3. Change mixer attachment to the dough hook; continue mixing. (If the dough is sticky, add “a little more” flour. If the mixer can't seem to handle all the dough at once, take half of it out and gradually add bits of dough back in as it becomes more elastic.) Continue mixing until dough starts to peel off the attachment without sticking and springs back when touched.
4. Chill dough in fridge, in a Ziploc bag, for 15 minutes to 1 hour.
1. Peel, boil, then mash 5 lb. of potatoes. Chop and sauté two sweet onions (do not caramelize) in butter.
2. In mixer, combine potatoes with sautéed onions (while both are still warm). Add salt, pepper, and/or dill to taste. Let cool slightly.
3. Mix in 24 oz. farmer's cheese. Let cool.
To stuff pierogi:
1. Place a portion of chilled dough on lightly floured board. With rolling pin, roll on one side only (don't flip) until it's about 1/16” thick – about the thickness of a piece of cardboard.
2. Flour the lip of a drinking glass about 3” in diameter. Cut dough into circles. Wrap remaining dough in plastic wrap and set aside.

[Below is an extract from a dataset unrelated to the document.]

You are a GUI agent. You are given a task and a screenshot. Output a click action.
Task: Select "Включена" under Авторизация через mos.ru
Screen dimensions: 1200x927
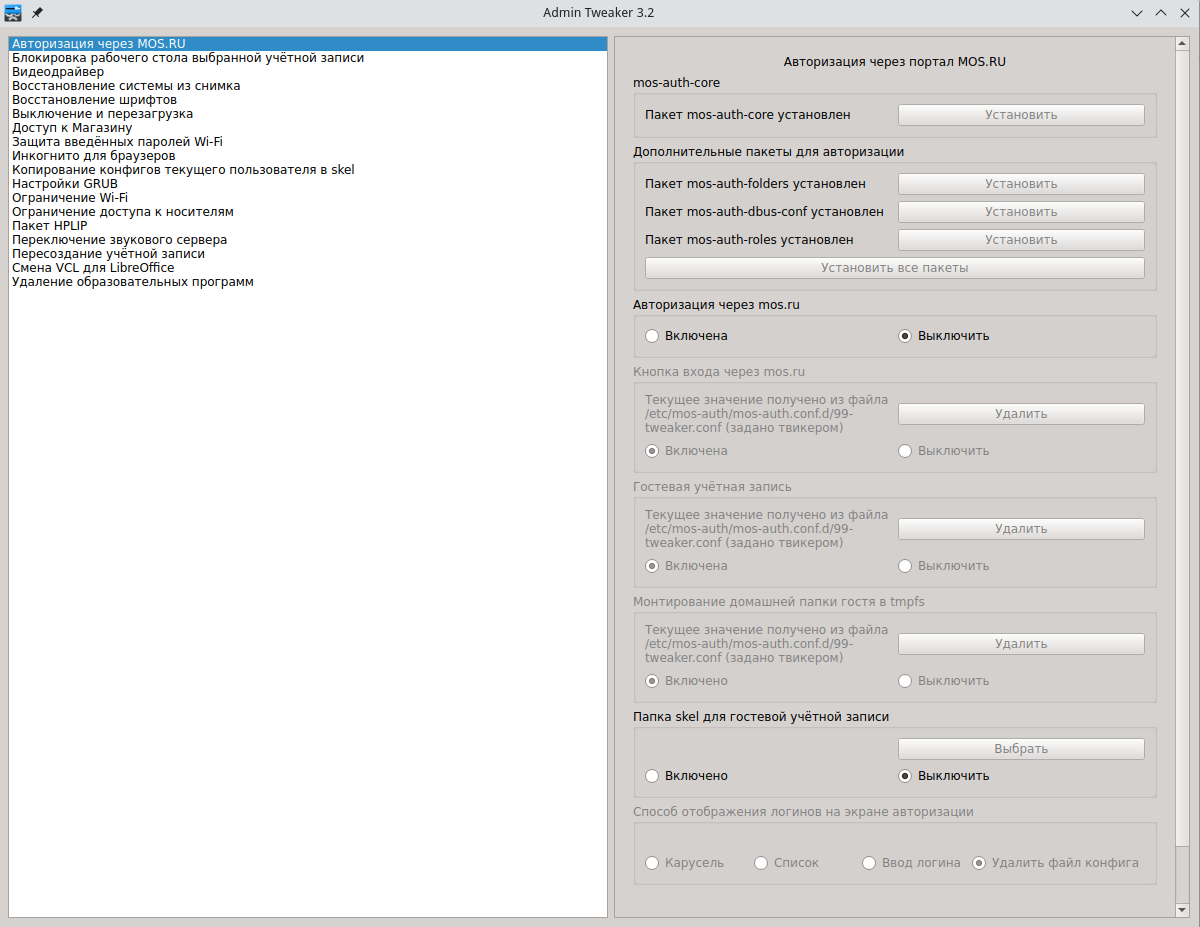[652, 336]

3. Flatten and stretch each circle of dough carefully between your fingers. With the sticky side (the side of the rolled-out dough that was touching the board) facing up, scoop a teaspoon of filling into center of the circle of dough. Do not get filling too close to the edge of the circle. Fold over and pinch well so that no air can get in. (If you don't pinch them completely, they will burst open once they're in the boiling water!)
To cook pierogi:
1. In large pot of slowly boiling water (with “a bit” of butter added), add about 15 pierogi at a time. Stir gently with a wooden or plastic (not metal) spoon.
2. Once the pierogi rise to the surface, leave at a low boil for about 2 minutes.
3. Scoop pierogi out with a large slotted spoon into a colander. Rinse under water (cold or warm water – I never did get a straight answer). Drain well; let cool for several minutes.
4. Pour some melted butter into a rectangular, 2¼-lb. foil pan. Add about 30 pierogi to the pan. Pour a bit more butter over them to ensure the pierogi do not stick to one another or to the pan; then line them up, seam side up.
Enjoy with — yes, more butter. Or, serve with sautéed onions and bacon, or dollops of sour cream.